[Working data start]
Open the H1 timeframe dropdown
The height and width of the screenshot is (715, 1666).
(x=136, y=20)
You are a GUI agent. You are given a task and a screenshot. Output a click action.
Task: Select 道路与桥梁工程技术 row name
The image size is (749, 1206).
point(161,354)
[Working data end]
[Working data start]
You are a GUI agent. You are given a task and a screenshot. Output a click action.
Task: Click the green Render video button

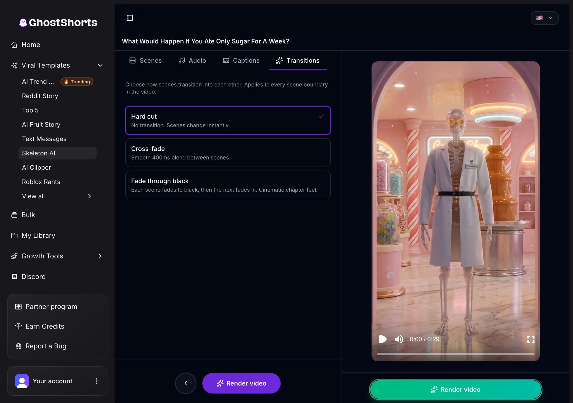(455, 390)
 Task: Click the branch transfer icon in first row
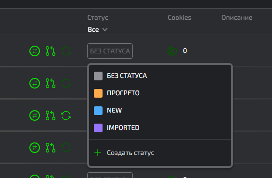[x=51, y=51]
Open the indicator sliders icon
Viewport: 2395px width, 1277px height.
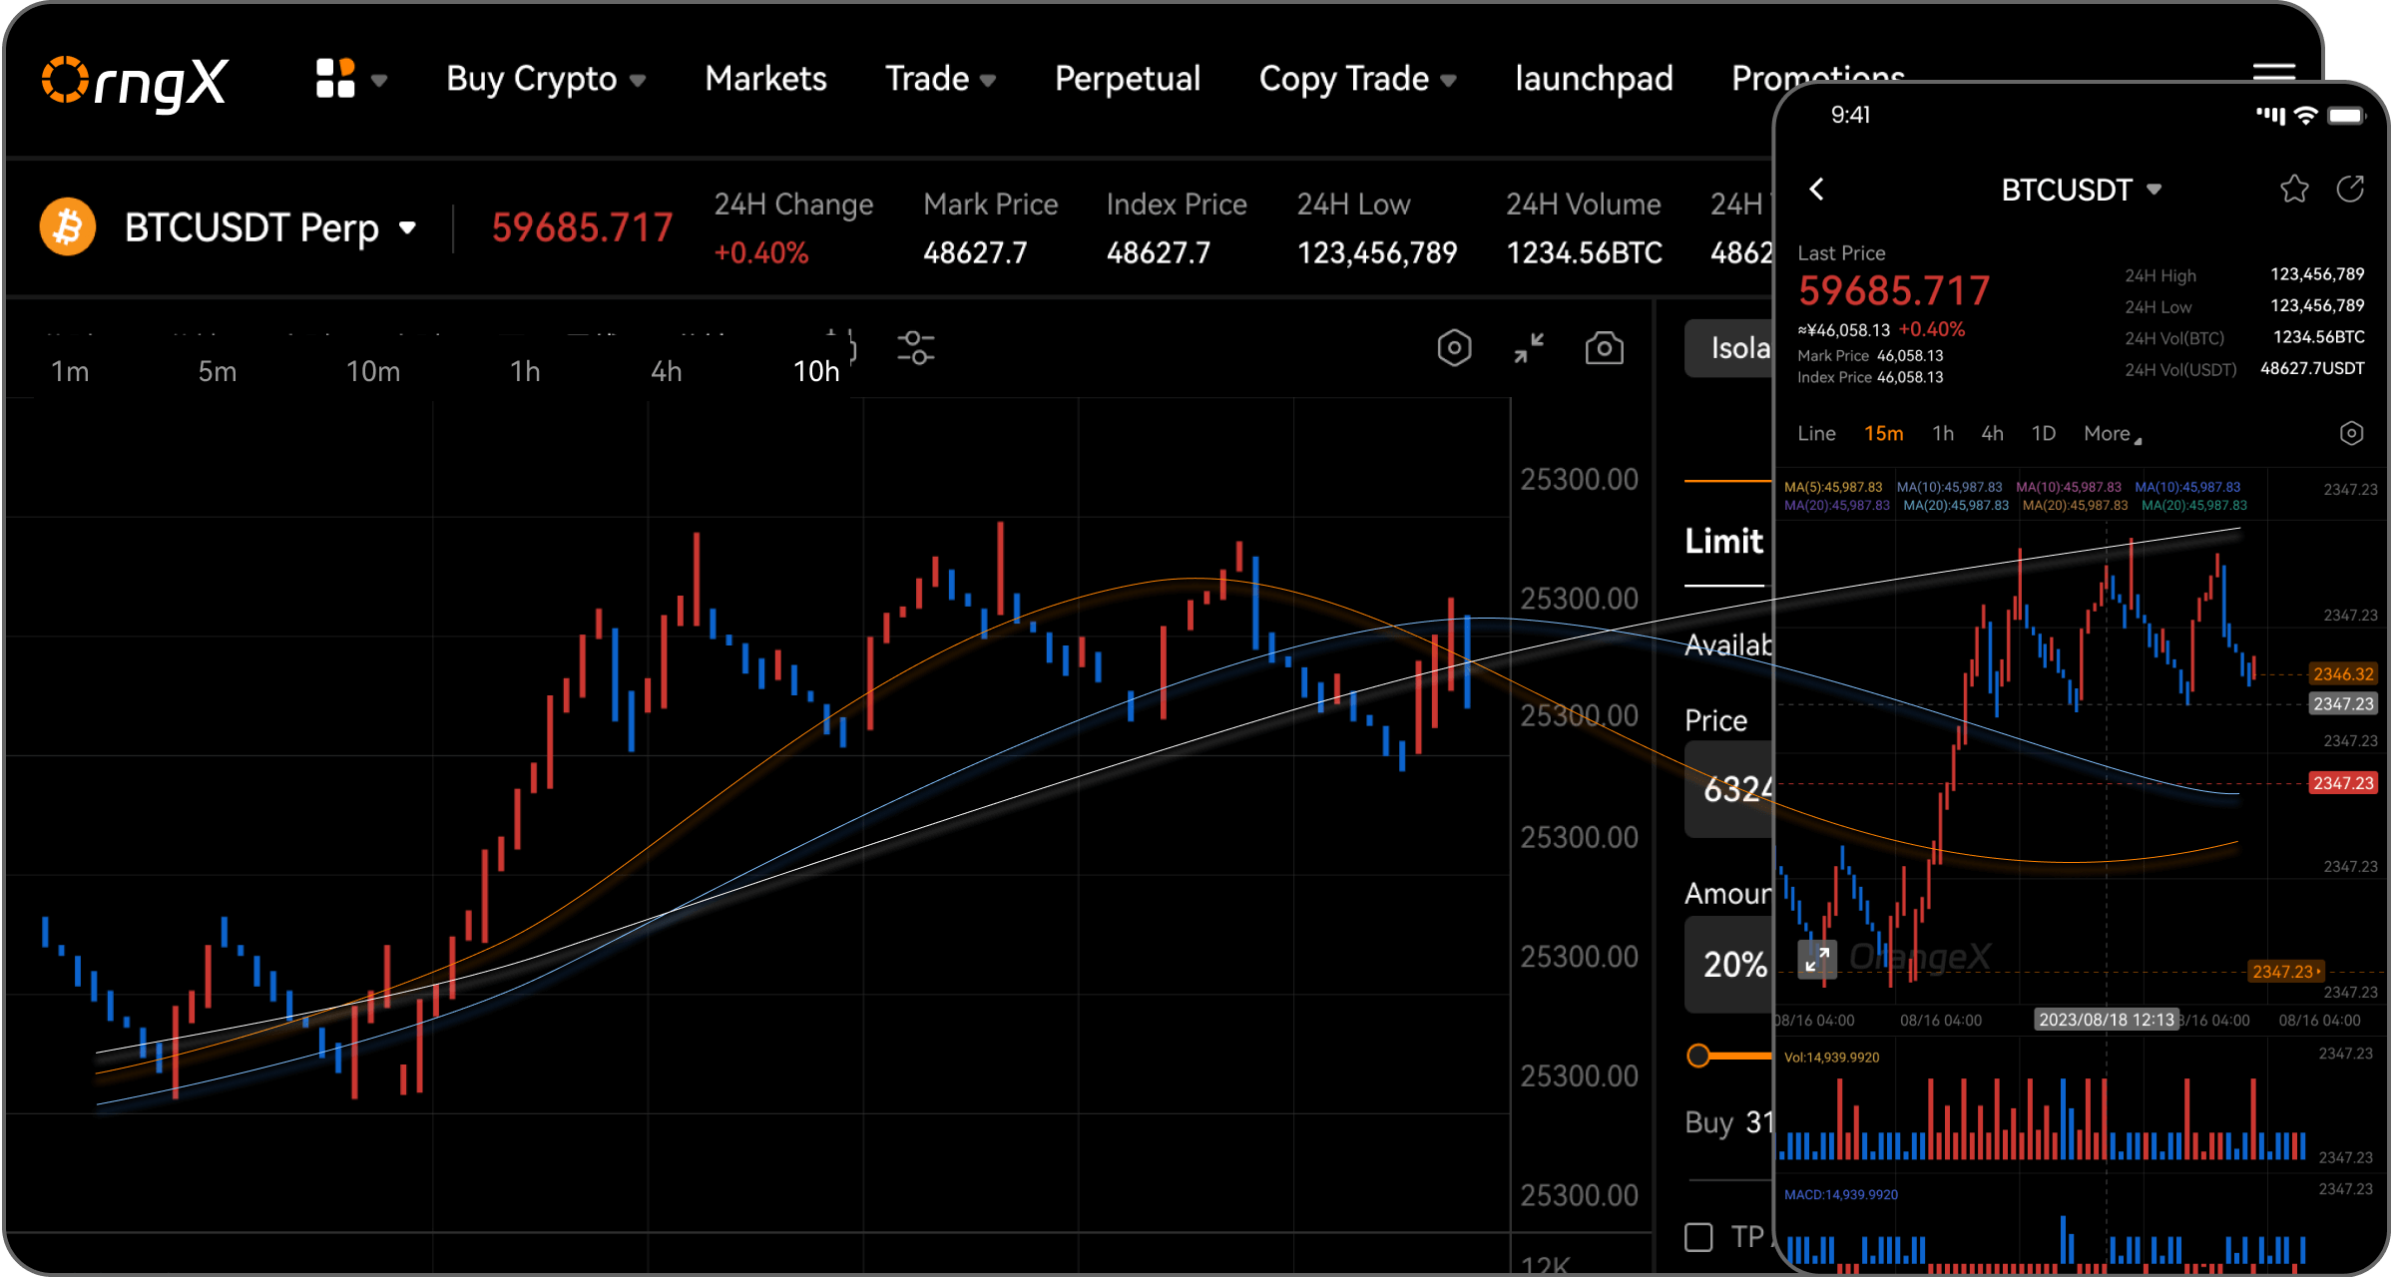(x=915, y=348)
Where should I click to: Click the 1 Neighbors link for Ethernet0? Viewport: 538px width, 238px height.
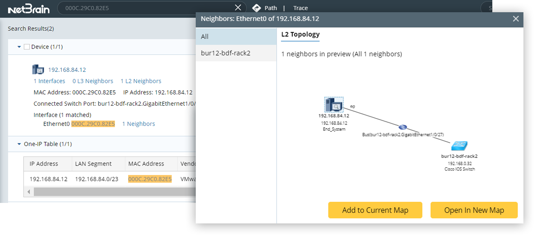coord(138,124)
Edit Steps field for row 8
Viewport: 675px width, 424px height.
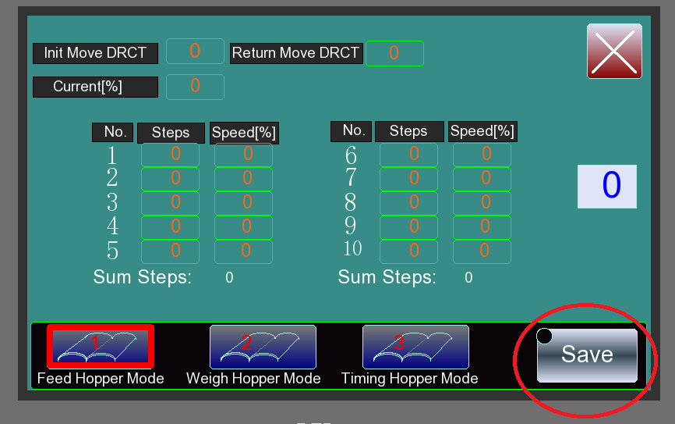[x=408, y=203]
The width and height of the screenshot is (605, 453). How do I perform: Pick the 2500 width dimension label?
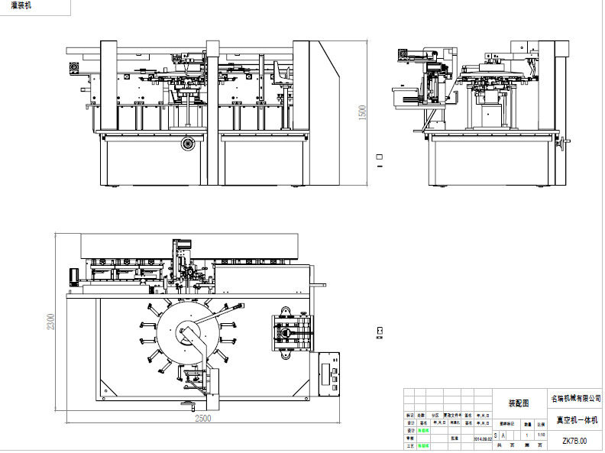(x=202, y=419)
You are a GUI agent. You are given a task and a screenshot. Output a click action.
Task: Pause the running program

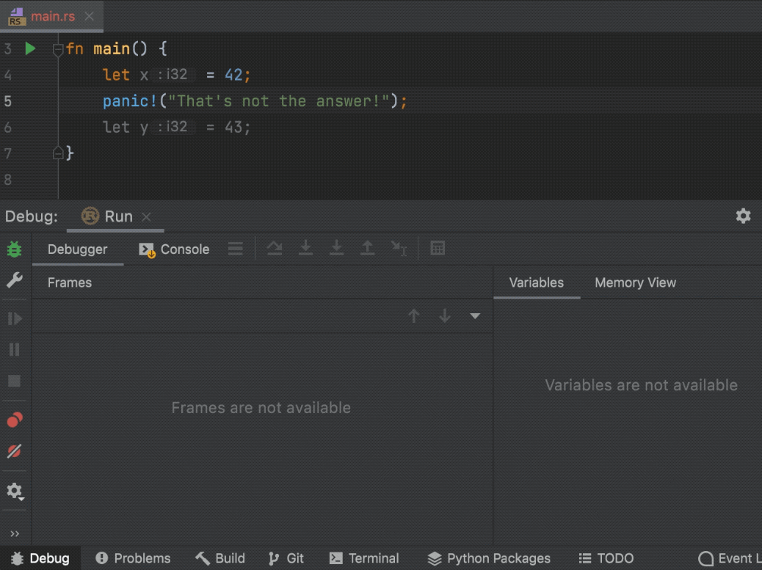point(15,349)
[Working data end]
Set task -
Rewrite the stretch of items from the line containing "Where should I" through the line containing "point(15,349)" as a numbered list, omitting blank lines. Leave the pictures out of the list.

Response to the exercise -
1. Where should I click to: Click the 1 Neighbors link for Ethernet0? Viewport: 538px width, 238px height.
2. coord(138,124)
3. Edit Steps field for row 8
4. Viewport: 675px width, 424px height.
5. [x=408, y=203]
6. The width and height of the screenshot is (605, 453). How do I perform: Pick the 2500 width dimension label?
7. (x=202, y=419)
8. You are a GUI agent. You are given a task and a screenshot. Output a click action.
9. Task: Pause the running program
10. point(15,349)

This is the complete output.